Desde que era una niña en la Escuela Dominical de la Ciencia Cristiana, me habían enseñado que no había nada que temer en ninguna parte, en ningún momento, porque Dios está siempre conmigo. Pensé que había aprendido bien esta lección, y realmente me sentía bastante intrépida ante los desafíos de la vida.
Pero cuando empecé a explorar más detenidamente mi pensamiento, descubrí un clamor de declaraciones que comenzaban con “Tengo miedo”; especialmente en relación con mis hijos a medida que crecían y se volvían más independientes.
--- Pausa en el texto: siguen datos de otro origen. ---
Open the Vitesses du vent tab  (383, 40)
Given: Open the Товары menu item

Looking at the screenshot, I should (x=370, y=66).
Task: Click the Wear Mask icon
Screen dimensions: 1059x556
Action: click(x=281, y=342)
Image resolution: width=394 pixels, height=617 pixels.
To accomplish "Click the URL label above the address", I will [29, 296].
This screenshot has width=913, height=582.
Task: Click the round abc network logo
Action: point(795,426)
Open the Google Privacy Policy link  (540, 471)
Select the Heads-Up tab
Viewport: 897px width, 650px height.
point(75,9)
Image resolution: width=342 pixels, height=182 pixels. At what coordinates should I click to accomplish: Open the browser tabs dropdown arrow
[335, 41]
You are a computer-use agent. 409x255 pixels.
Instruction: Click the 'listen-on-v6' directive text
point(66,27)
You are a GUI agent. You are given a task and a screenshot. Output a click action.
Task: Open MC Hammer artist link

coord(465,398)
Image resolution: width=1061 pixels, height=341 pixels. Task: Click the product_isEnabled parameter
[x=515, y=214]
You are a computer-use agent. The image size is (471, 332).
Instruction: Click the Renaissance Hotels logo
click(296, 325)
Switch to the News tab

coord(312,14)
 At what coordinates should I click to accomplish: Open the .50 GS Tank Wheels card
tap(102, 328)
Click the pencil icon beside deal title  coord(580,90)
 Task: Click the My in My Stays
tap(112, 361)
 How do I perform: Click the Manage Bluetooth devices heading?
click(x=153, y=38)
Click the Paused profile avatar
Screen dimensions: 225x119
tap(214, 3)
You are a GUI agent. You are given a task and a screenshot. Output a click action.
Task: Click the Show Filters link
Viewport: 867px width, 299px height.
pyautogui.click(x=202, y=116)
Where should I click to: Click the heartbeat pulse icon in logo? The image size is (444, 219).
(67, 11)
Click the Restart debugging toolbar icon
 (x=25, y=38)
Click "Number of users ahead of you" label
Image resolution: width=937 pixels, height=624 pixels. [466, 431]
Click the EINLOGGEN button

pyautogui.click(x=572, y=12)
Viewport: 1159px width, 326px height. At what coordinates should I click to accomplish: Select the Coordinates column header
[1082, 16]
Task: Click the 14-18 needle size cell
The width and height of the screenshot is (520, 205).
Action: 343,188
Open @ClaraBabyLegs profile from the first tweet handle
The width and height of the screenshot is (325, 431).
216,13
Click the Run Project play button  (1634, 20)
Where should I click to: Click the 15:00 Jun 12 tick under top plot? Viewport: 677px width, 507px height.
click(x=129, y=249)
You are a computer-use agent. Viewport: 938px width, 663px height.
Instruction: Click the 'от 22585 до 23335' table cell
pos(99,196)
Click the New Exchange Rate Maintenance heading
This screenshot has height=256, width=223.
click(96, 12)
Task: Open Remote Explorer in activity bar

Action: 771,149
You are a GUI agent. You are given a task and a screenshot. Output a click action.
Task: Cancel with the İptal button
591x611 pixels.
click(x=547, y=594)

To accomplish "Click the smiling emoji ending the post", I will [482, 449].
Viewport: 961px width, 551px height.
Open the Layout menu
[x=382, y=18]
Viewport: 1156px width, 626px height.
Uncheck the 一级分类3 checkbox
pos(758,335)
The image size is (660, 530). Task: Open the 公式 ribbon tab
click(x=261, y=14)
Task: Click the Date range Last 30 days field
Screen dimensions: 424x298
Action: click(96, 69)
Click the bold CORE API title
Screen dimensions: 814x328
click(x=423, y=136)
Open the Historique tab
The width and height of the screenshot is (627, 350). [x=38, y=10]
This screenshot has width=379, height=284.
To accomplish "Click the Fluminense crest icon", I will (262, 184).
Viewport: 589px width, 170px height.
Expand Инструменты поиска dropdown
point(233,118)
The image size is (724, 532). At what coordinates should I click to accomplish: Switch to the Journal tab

Por ejemplo, “Tengo miedo de que no estará a salvo”. “Tengo miedo de que no será capaz de ganarse la vida en esa carrera”. “Tengo miedo de que nunca encontrará un trabajo que a ella le guste”. O, “Me gustaría que se estableciera y lograra algo”, lo que en realidad significaba: “Tengo miedo de que no lo hará”.
Curiosamente, no había pensado que esta ansiedad por la vida de mis hijos fuera temor, pero ahora podía ver que era una forma de miedo muy sutil y perniciosa. De hecho, descubrí la preocupación implícita más grande de que cuando no tenía el control personal de una situación, el mal podía hacerse cargo.